Oleh: Muhammad AS Hikam
Majelis Ulama Indonesia (MUI) semakin giat di dalam memproduksi fatwa yang mempunyai implikasi signifikan bagi hubungan antar-umat beragama dan kehidupan bermasyarakat di negeri ini.
Setelah fatwa terkait dengan tuduhan penistaan agama yang dilakukan oleh Gubernur DKI nonaktif, Basuki Tjahaja Purnama alias Ahok, kini muncul lagi fatwa lembaga tersebut tentang hukum menggunakan atribut keagamaan non Muslim.
Fatwa ini dibuat, menurut MUI, sebagai “pedoman” umat Islam Indonesia dalam menyikapi “fenomena di mana saat peringatan hari besar agama non-Islam, sebagian umat Islam atas nama toleransi dan persahabatan, menggunakan atribut dan/atau simbol keagamaan nonmuslim yang berdampak pada siar keagamaan mereka.”

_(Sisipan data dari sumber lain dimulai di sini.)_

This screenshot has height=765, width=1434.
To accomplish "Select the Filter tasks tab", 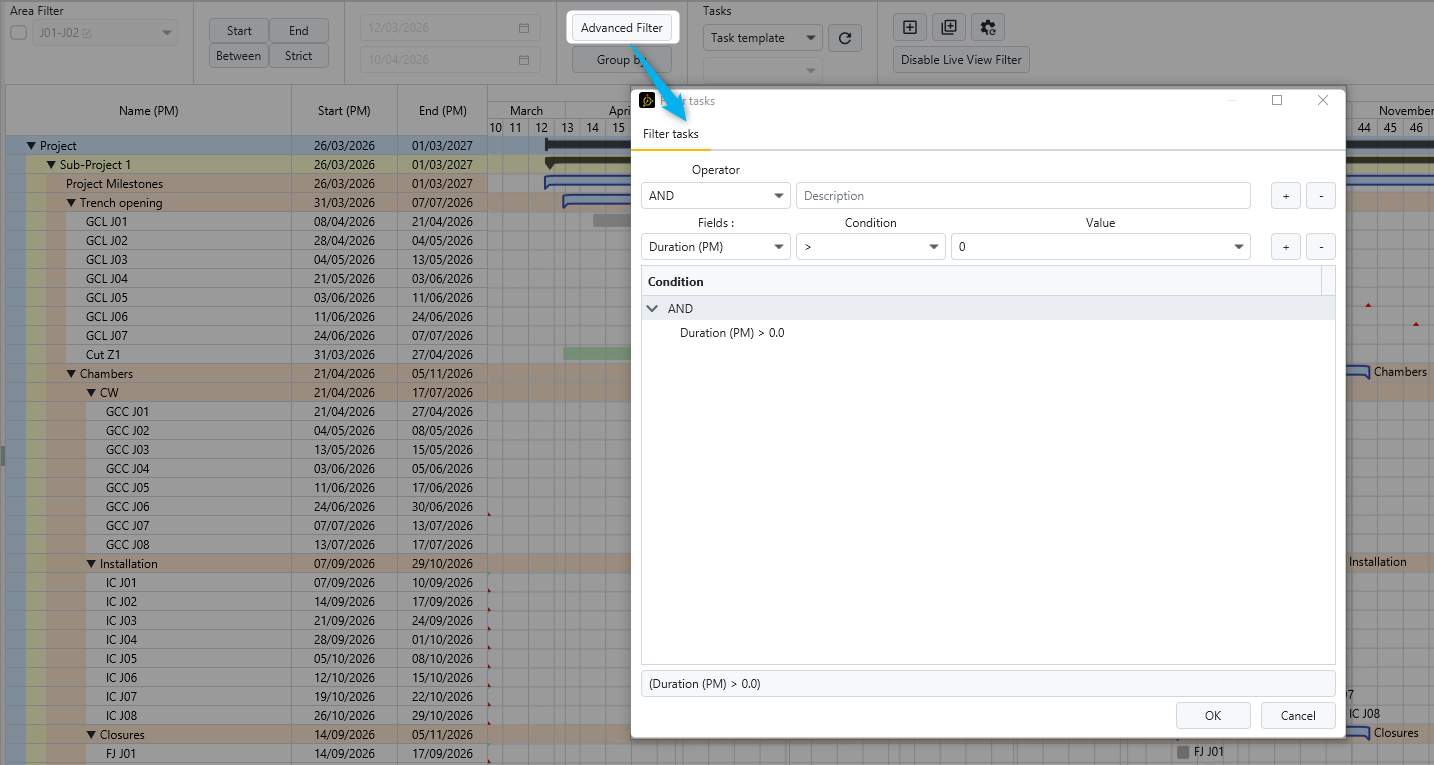I will (670, 134).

Munculnya fatwa ini tentu sudah dapat diprediksi akan memunculkan pro kontra, bukan saja di dalam internal umat Islam di negeri ini, tetapi juga di kalangan umat non-Muslim. Pro kontra tersebut bersumber dari bervariasinya pandangan di kalangan umat Islam mengenai masalah pemakaian atribut non Muslim, termasuk motivasi dari si pengguna, dan praktik-praktik yang selama ini berlaku di dalam masyarakat Islam di Indonesia sendiri.
Demikian juga, status fatwa MUI tersebut apakah bersifat mengikat bagi umat atau hanya sebagai salah satu pandangan di antara berbagai pandangan tentang hukum agama, sehingga tidak memiliki kekuatan mengikat bagi seluruh umat Islam di negeri ini.

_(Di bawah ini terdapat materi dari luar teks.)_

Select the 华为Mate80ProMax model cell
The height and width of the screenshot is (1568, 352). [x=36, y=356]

Dari kalangan non Muslim, tampaknya fatwa tersebut juga dipersoalkan karena penggunaan kata “kafir” untuk pihak-pihak non Muslim di dalamnya. Prof. Jan Sihar Aritonang, dari Sekolah Tinggi Theologi (STT) Jakarta, misalnya, mengimbau Komisi Fatwa MUI agar “tidak menerbitkan fatwa yang bisa ikut menambah panas suasana dan suhu kehidupan di Indonesia.”
Yang menjadi keprihatinan Sihar Aritonang dari fatwa MUI tersebut adalah terutama pada bagian konsiderans, dimana “berulang kali dikutip ayat Kitab Suci Al Qur’an, Hadits Nabi Muhammad SAW, dan pendapat sejumlah tokoh Islam, yang pada pokoknya menyatakan bahwa orang-orang non-muslim itu adalah kafir.”
Sihar Aritonang meminta agar Komisi Fatwa MUI memberi penjelasan dan mengemukakan argumen yang kuat terhadap penyebutan “kafir” terhadap umat Kristiani, karena termasuk di dalam kategori non Muslim tersebut. Dan Sihar Aritonang menginginkan agar ada forum diskusi untuk memperjelas masalah ini “dalam suasana persahabatan dan persaudaraan.”
Hemat saya, kendati MUI berhak membuat fatwa keagamaan dan ditopang oleh niatan yang baik, tetapi terkesan kurang mempertimbangkan aspek konstelasi politik dan keamanan nasional yang saat ini sedang memerlukan kohesivitas dan peningkatan solidaritas kebangsaan yang kuat.
Fatwa yang dibuat menjelang perayaan keagamaan Natal ini sulit untuk tidak ditafsirkan sebagai reaksi terhadap kegiatan keagamaan umat Kristiani yang sudah menjadi fenomena umum dan nasional. Atribut-atribut Natalan bisa jadi benar merupakan refleksi religiositas, tetapi bisa juga merupakan bagian dari asesori yang dinikmati publik, semacam pageantry.
Sama halnya, tidak semua atribut-atribut dalam perayaan keagamaan lain, misalnya Lebaran atau Galungan, dan lain-lain langsung berkorelasi dengan masalah teologi, tetapi semacam kreatifitas kultural yg bisa dishare bersama. Dalam konteks globalisasi budaya, motif ekonomi malah mungkin lebih kuat ketimbang religiositas dari perayaan Natal.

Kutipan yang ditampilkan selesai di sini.